JEFFERSON CITY • The area around the old state penitentiary in Jefferson City could get a shot in the arm — which means St. Louis developer Paul McKee might get a little less money than he hoped — under the latest state tax credit overhaul.
On a 120-31 vote, the Missouri House gave first-round approval Wednesday night to a bill that would extend the Distressed Areas Land Assemblage Tax Credit Act for an additional six years.
But the House added a twist: Rep. Jay Barnes, R-Jefferson City, sponsored an amendment making the historic prison site on the river bluffs east of the state Capitol eligible for the land assembly program.
“It makes sure that we give incentives … to make it a jewel for the entire state,” Barnes said.
People are also reading…
The House bill also would make a former mall site in Kansas City eligible for the land assembly program. That idea, which broadened support for the bill, was proposed earlier.
Now, if the prison project gets off the ground in time, three projects — including McKee’s NorthSide Regeneration in St. Louis — would share up to $30 million a year in tax credits until an additional $95 million was exhausted.
So far, McKee has been the only one to use the land assemblage act. He has drawn more than $41 million to buy 2,200 parcels of land and pay borrowing costs. He envisions a massive makeover of a two-square-mile area north of downtown.
But the subsidy program is set to expire in August, and McKee has said he is 500 parcels short of the land needed for contiguous sites. So he hired a team of lobbyists to press for the tax credit program’s renewal.
Brian Schmidt, a former legislative tax analyst who is on McKee’s team, said Thursday that McKee supports broadening eligibility.
“He’s extremely happy that the House extended the tax credit,” Schmidt said. “And if the Jefferson City project, if they meet all the qualifications, then that’s great, too.
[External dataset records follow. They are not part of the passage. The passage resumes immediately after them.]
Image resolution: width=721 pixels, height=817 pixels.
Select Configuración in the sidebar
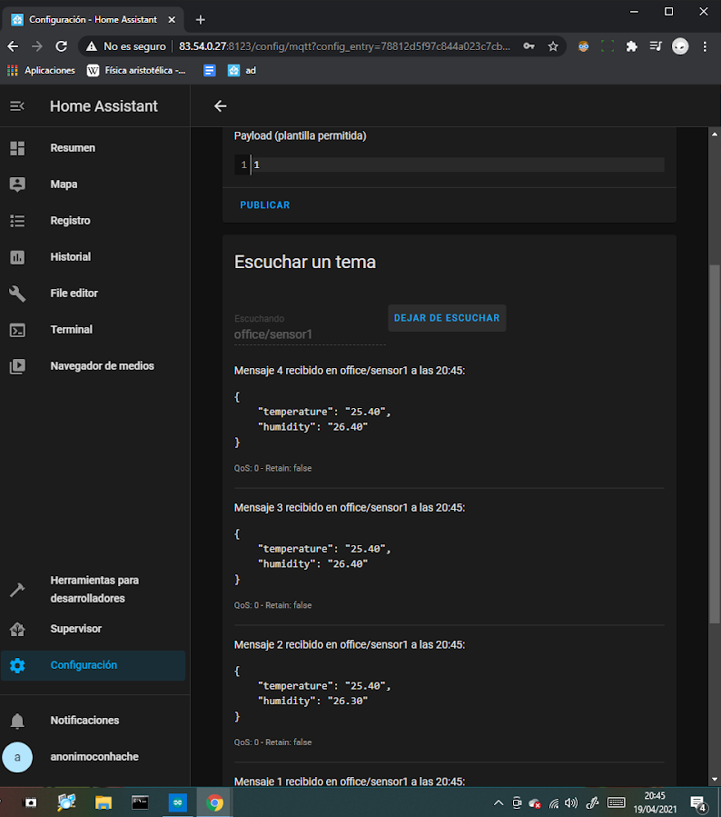84,665
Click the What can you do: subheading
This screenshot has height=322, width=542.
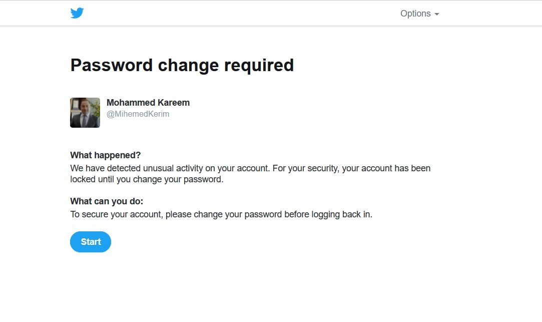click(107, 201)
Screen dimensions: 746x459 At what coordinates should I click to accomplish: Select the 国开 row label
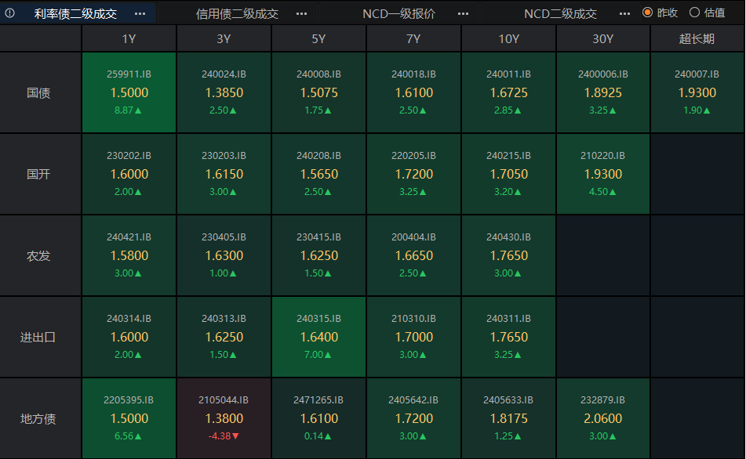click(38, 174)
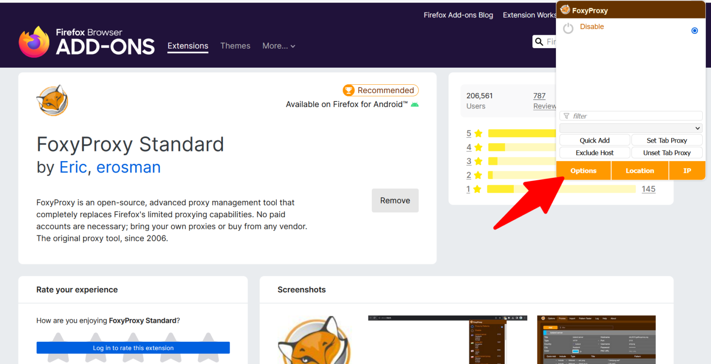Click the erosman author link
This screenshot has width=711, height=364.
pos(128,167)
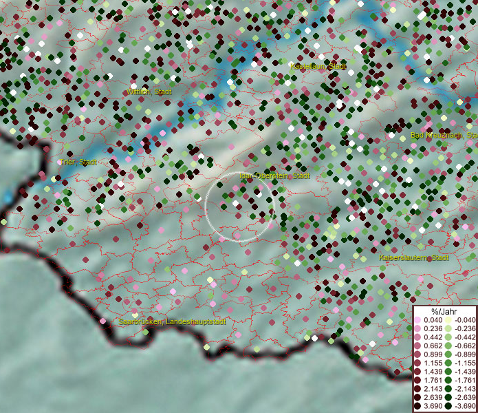Click the -0.040 pale yellow legend swatch

[448, 320]
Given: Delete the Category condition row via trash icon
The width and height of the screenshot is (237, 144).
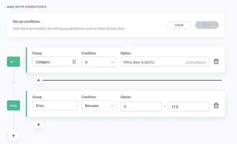Looking at the screenshot, I should 216,62.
He’s a big proponent of redeveloping distressed areas.”
The House also attached an amendment to require McKee to submit quarterly reports showing his progress in meeting development deadlines specified in his redevelopment agreement with the city of St. Louis.
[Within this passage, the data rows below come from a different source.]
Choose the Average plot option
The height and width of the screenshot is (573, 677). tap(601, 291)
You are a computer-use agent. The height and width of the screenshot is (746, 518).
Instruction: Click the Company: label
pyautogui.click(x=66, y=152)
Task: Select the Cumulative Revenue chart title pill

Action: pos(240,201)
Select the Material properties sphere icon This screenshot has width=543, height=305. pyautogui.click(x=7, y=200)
The amendment’s sponsor, Rep. Lincoln Hough, R-Springfield, said the goal was to avoid passing a “blanket proposal” with no protection for taxpayers.
Even so, Hough acknowledged that the guarantee is vague because McKee is updating his redevelopment plan to reflect a recent court ruling allowing him to proceed.
“I continue to say we are binding the Department of Economic Development to a theoretical document that we don’t know what it looks like,” Hough said in an interview.
Barnes’ amendment, meanwhile, inserted a new issue into the already sweeping bill.
The amendment would require the state to sell 70 percent of the land it owns around the old prison by Dec. 31, 2014. Barnes said that he wanted to give the state flexibility to keep some parcels for future state office buildings.
The prison, the first built west of the Mississippi River, at times housed Charles “Pretty Boy” Floyd, James Earl Ray and Sonny Liston.
It opened in 1836 and closed in 2004. Since it was decommissioned, thousands of people have toured the remaining prison buildings.
A new federal courthouse now anchors the roughly 140-acre development site. A plan called for offices, parks and other uses. But the plan stalled when the economy soured. Barnes hopes the tax credits would help it restart.
The bill needs another House vote to move to the Senate. Then the real negotiations will begin, because the Senate has passed a drastically different tax credit bill.
The House plan would change various tax credit programs by raising or lowering their annual caps. It also would add new programs, such as incentives for data storage centers, international air cargo shipments and investors in start-up businesses. But it does not achieve any clear savings, as the Senate bill does. The Senate would scale back the two largest tax credit programs, which fund renovation of historic buildings and development of low-income housing. Together, they cost the state nearly $300 million last year.